Ledger is a financial reporting tool that takes a text file (journal) of transactions as its input to produce customized reports, registers, simple balances, and tons of other fun stuff for money nerds. It uses the double-entry methodology, which is a fancy way of saying it enforces one strict rule: "Assets must come from one account and go to another." Its free-form account naming conventions give the user great control over how their assets are managed. Some even use it to manage virtual currencies and assets!
This page can't replace the great documentation on Ledger, but instead aims to point out the gems hidden within the docs.
Typically one shouldn't have to do this, if they're 100% on top of their balances. Cash is the easiest thing to lose, so sometimes one needs to account for a discrepancy. You do that by creating an entry without any balances, but leave an assertion on the first line to reset an account's balance.
Imagine losing $27 in cash somewhere for months, and finally get tired of having to mentally account for it in your reports. So you take a business day (or for the poor folk, 5 minutes) to total your cash, then put that in your balance assignment.

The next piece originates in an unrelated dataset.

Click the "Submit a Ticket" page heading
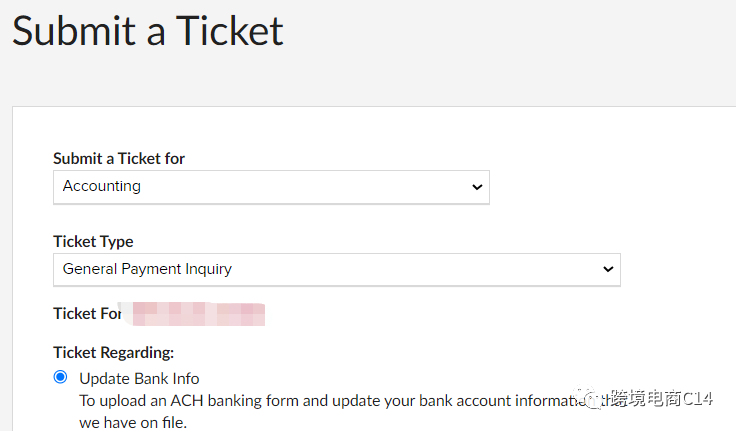The image size is (736, 431). click(x=148, y=31)
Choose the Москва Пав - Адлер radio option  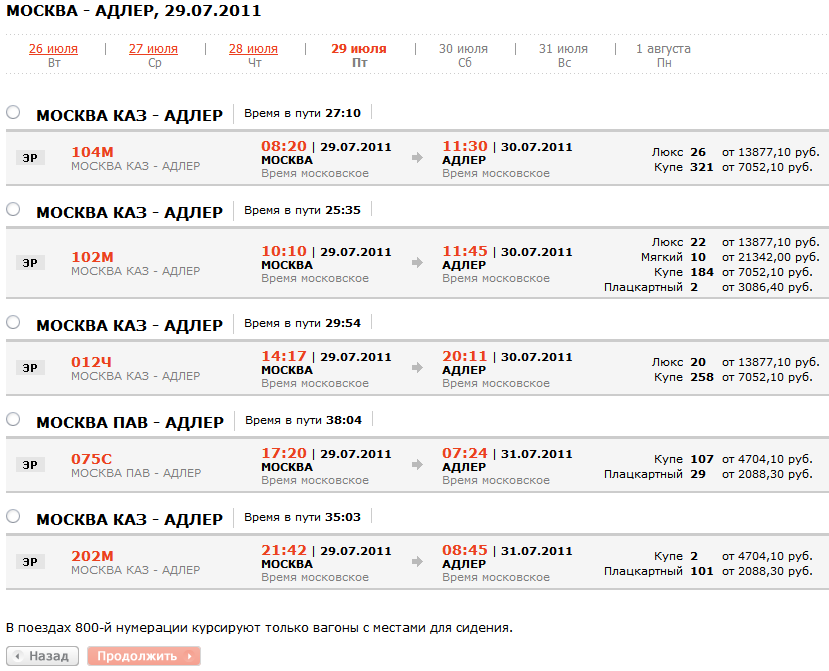click(x=13, y=420)
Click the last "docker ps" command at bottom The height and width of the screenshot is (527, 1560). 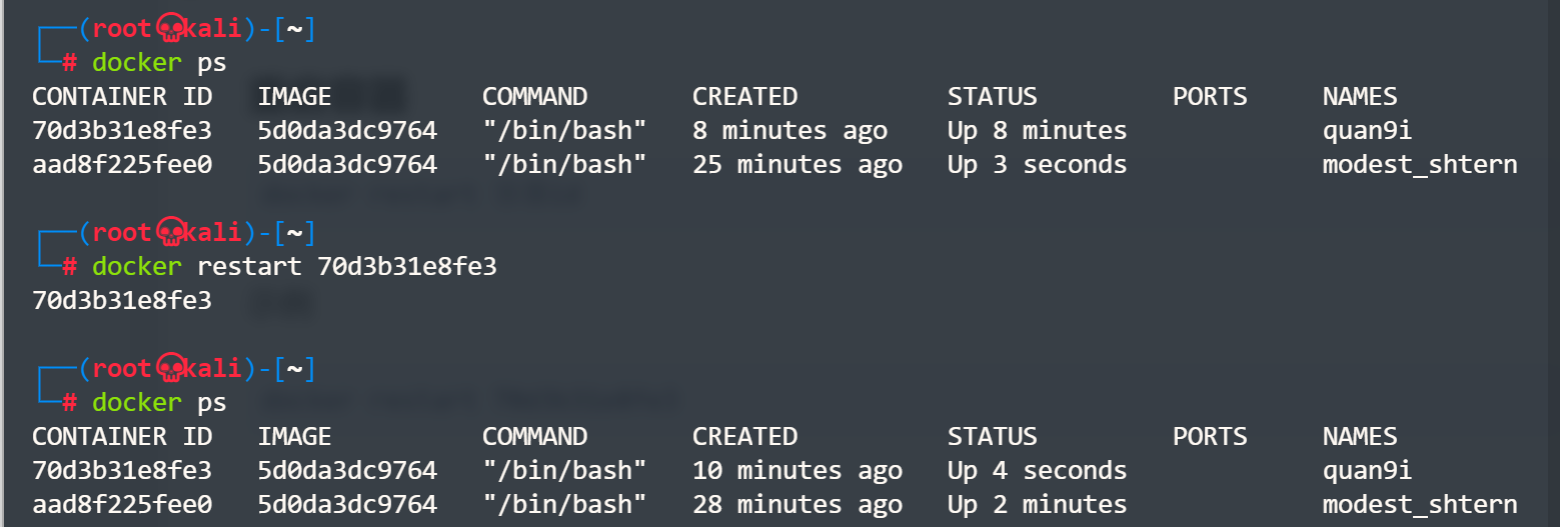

This technique has the added bonus of baking in the date the adjustment took place, alleviating the need for a comment in an entry using a vaguer account. You still might want to add a comment (inside the entry, not above it) including a field name followed by a colon, then whatever value you want it to have. Two good ideas here are Amount-Lost
or Amount-Gained
.
2020-05-15 Adjustment ; Amount-Lost: $27 Assets:Cash = $200 Equity:Adjustments
The above means Assets:Cash
is now $200, and whatever difference it takes to get there is put into Equity:Adjustments
.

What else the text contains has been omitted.